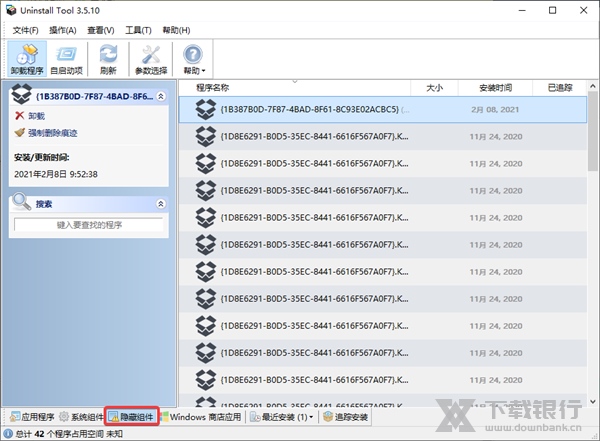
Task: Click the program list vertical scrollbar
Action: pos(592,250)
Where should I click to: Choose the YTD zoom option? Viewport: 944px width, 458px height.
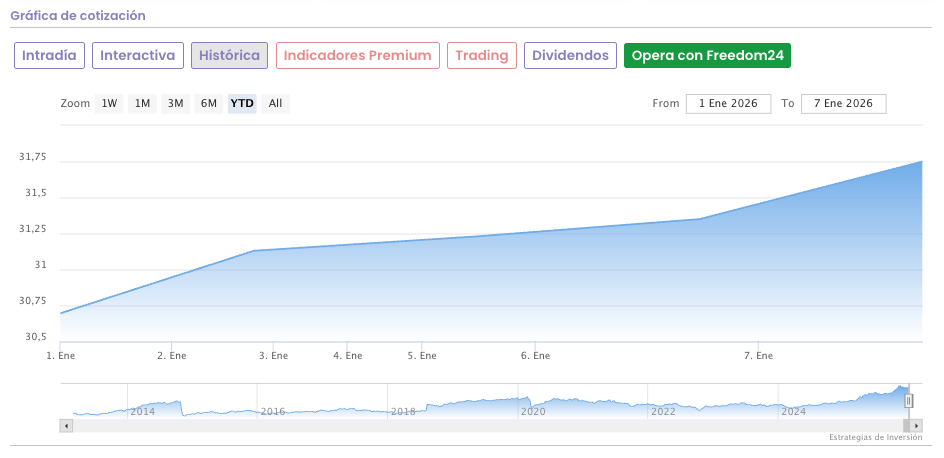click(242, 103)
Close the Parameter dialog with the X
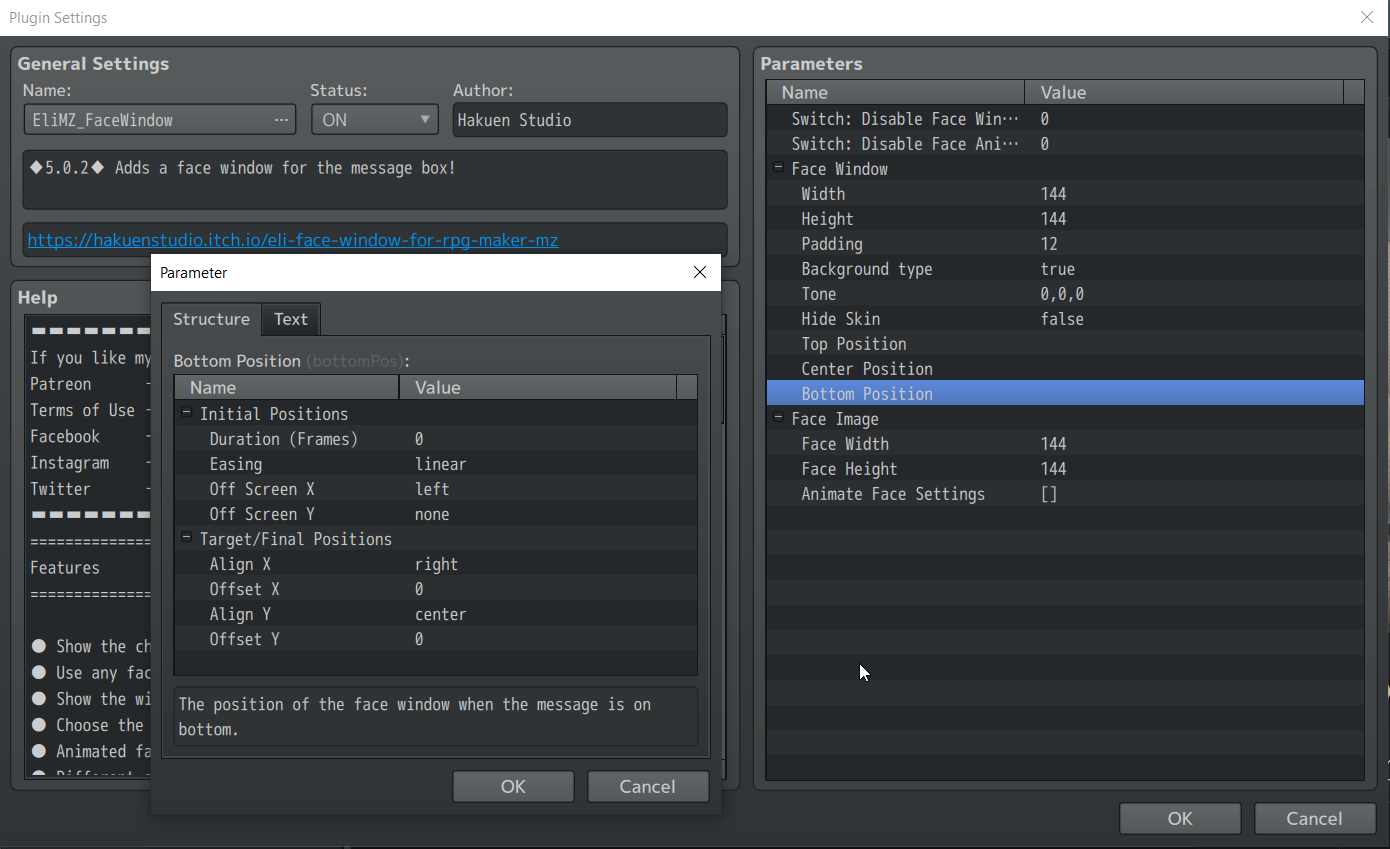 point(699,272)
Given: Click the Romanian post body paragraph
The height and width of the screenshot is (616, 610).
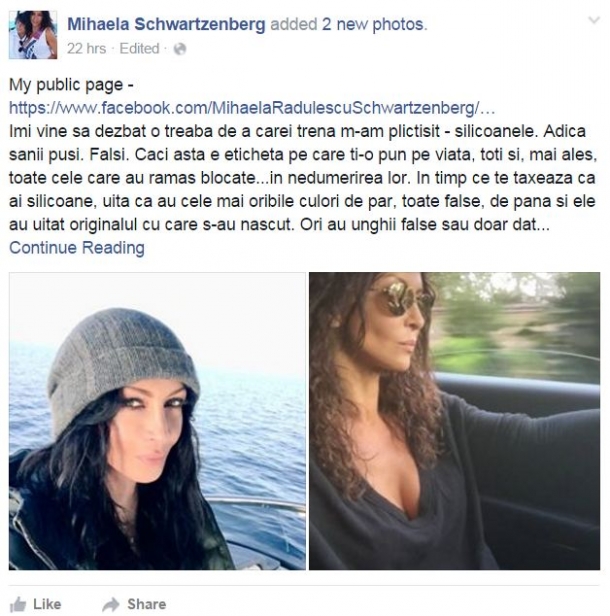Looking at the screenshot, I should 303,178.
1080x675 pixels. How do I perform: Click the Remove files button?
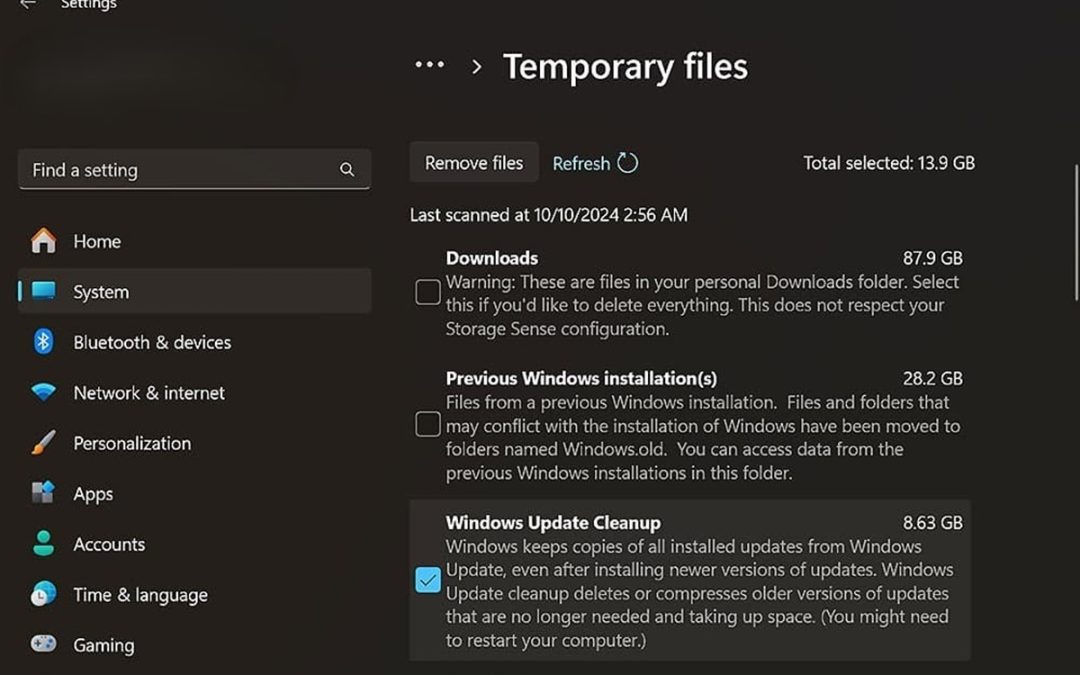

....

Take the line that contains "Where should I" and every line after it up to the end of the records above, and restate them exactly, without the pictures.

ANSWER BOX:
Where should I click to: Choose the YTD zoom option? Viewport: 944px width, 458px height.
click(242, 103)
Close the Parameter dialog with the X
 point(699,272)
Given: Click the Romanian post body paragraph
The height and width of the screenshot is (616, 610).
Looking at the screenshot, I should 303,178.
1080x675 pixels. How do I perform: Click the Remove files button?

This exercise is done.